When CVS vowed to make Hispanics a key priority, it didn’t just translate some ads and run them in Spanish media. Earlier this year, it launched CVS Pharmacy y más, a shopping experience in the Los Angeles market that offers enhanced, personalized service, including bilingual signage and staff, more than 1,500 trusted Hispanic products, and better prices.

Make it your own: Create products and programs that speak to subtle differences in preferences, showing you understand their unique needs and concerns. Consider including more extensively tailored options for children, for example, since Hispanic families are typically larger and pediatric health is one of their biggest concerns. And offer it all in an experience that is genuine and authentic.

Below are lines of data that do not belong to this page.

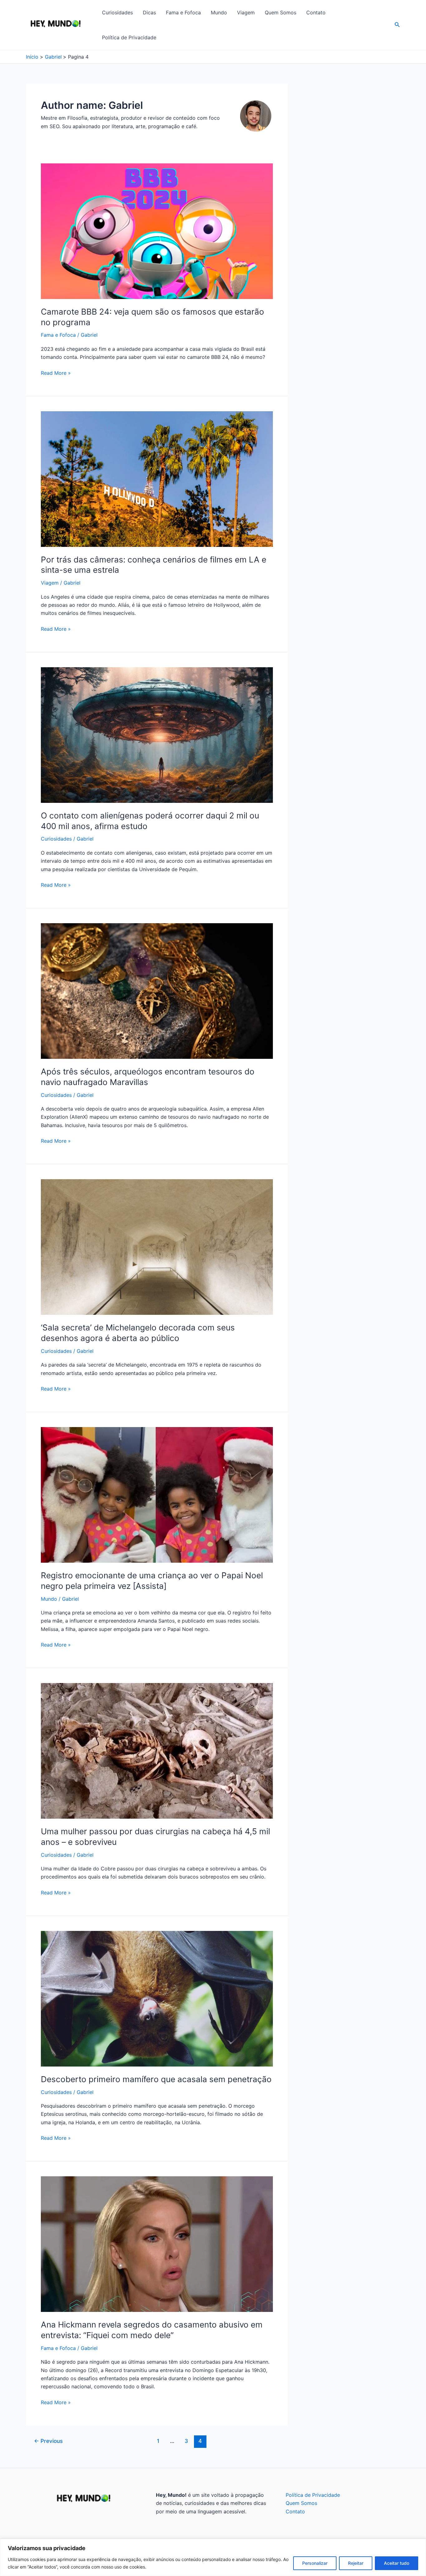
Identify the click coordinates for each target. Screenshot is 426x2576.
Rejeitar (355, 2563)
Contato (316, 12)
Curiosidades (117, 12)
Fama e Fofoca (183, 12)
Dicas (149, 12)
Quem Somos (280, 12)
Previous (48, 2441)
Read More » (56, 373)
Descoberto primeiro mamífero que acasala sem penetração (156, 2079)
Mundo (219, 12)
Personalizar (314, 2563)
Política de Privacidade (129, 37)
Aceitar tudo (396, 2563)
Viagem (246, 12)
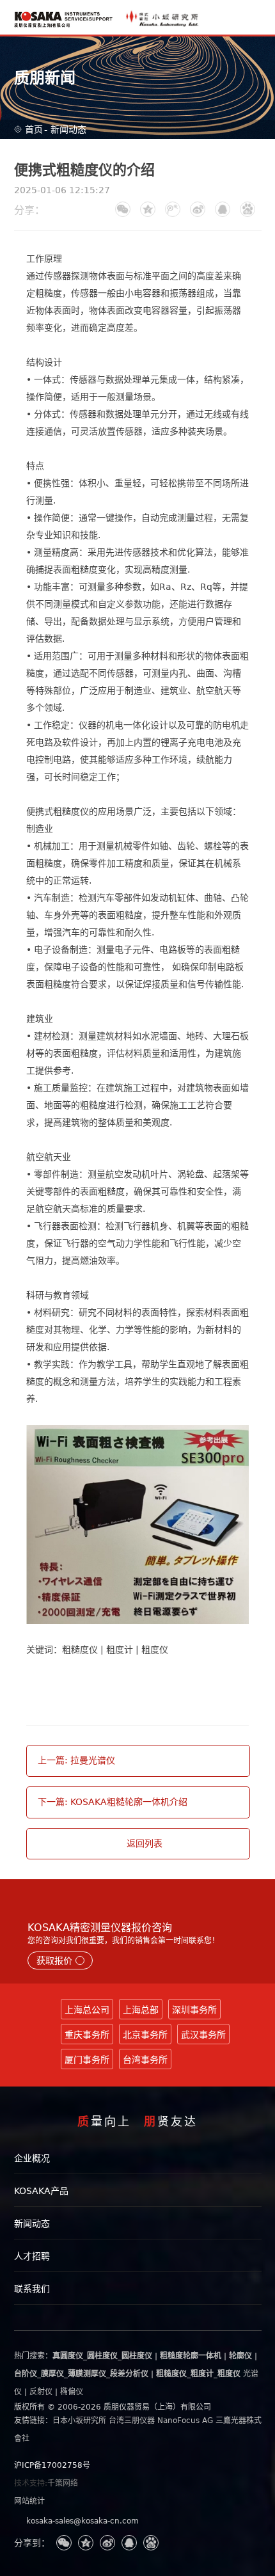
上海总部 (141, 2010)
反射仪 (40, 2391)
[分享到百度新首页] (247, 209)
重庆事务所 (87, 2035)
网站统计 (29, 2501)
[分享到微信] (122, 209)
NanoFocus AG (185, 2420)
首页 (34, 129)
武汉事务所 (203, 2035)
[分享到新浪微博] (197, 209)
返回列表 (144, 1843)
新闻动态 (68, 129)
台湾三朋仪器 (132, 2420)
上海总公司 (87, 2010)
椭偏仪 (71, 2391)
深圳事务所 (194, 2010)
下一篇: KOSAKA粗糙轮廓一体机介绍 (112, 1802)
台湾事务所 (145, 2060)
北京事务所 (145, 2035)
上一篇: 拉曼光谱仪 (76, 1760)
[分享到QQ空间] (147, 209)
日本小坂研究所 (79, 2420)
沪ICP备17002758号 (52, 2465)
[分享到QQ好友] (222, 209)
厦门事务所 (87, 2060)
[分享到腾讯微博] (172, 209)
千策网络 (62, 2483)
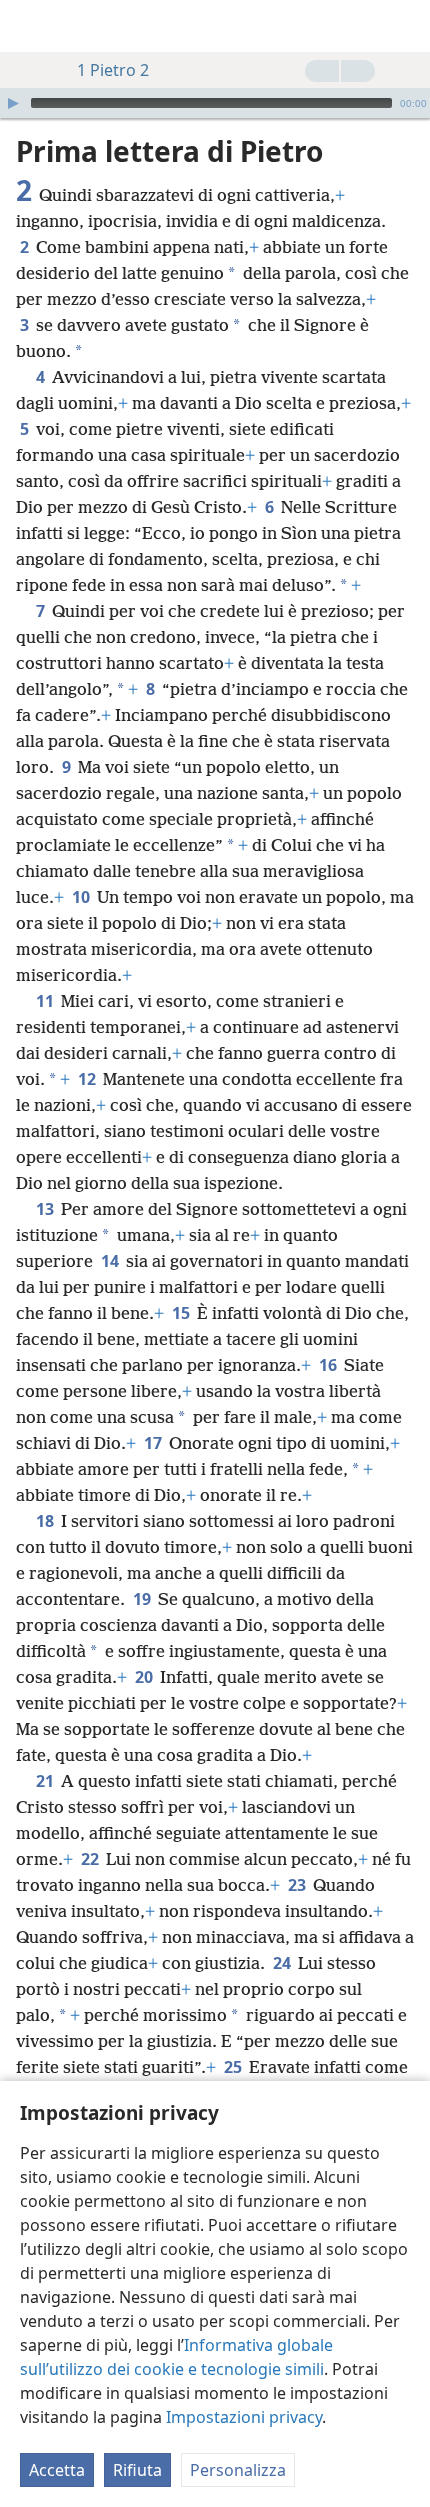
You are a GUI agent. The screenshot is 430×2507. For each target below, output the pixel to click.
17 (154, 1443)
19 (143, 1599)
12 (88, 1079)
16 (329, 1365)
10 (82, 897)
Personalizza (238, 2470)
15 (182, 1313)
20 (145, 1677)
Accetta (57, 2470)
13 (46, 1209)
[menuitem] (30, 26)
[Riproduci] (13, 103)
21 (46, 1781)
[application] (215, 103)
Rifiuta (137, 2470)
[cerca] (405, 26)
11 (46, 1001)
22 (91, 1859)
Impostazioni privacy (244, 2417)
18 (46, 1521)
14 (111, 1261)
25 (234, 2067)
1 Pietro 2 (113, 70)
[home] (30, 26)
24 (283, 1963)
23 (298, 1885)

Barrier No. 4: They’d rather be mobile

Both Hispanics and Millennials are more likely to connect with brands that provide omnichannel experiences, especially mobile. Yet branded apps are typically ineffective.

How Coca-Cola breaks through: Focus on community, not apps

One reason people love their phones is because they increase connections to other people. So Coca-Cola created “Haz Alguien Feliz,” a mobile-first initiative that encourages participants to do random acts of kindness, take a picture and upload it. Combined with on-the-ground influencers, it generated awareness, engagement and conversation.

Make it your own: Insurance companies can increase awareness through mobile efforts that aren’t just transactional but engaging. They can provide education, guidance and support for enrolling.

Barrier No. 5:  You’re using the wrong touchpoints

While many companies court Hispanics, it’s often an afterthought. And it shows.

How McDonald’s breaks through: Using a segmentation model that recognizes nuances in lifestyle, engagement preferences and cultural differences based on country of origin, it identifies how and when to engage consumers with content. To serve its Latino customers better, McDonald’s has a marketing director solely responsible for focusing on the Hispanic segment, who works with multi-cultural directors and employees to develop specific strategies and content.

Make it your own: Invest in the Hispanic population with a dedicated team of resources to understand how best to connect with them. Start by identifying ways to uncover cultural differences, and create experiences that will have a solid impact on purchase and enrollment.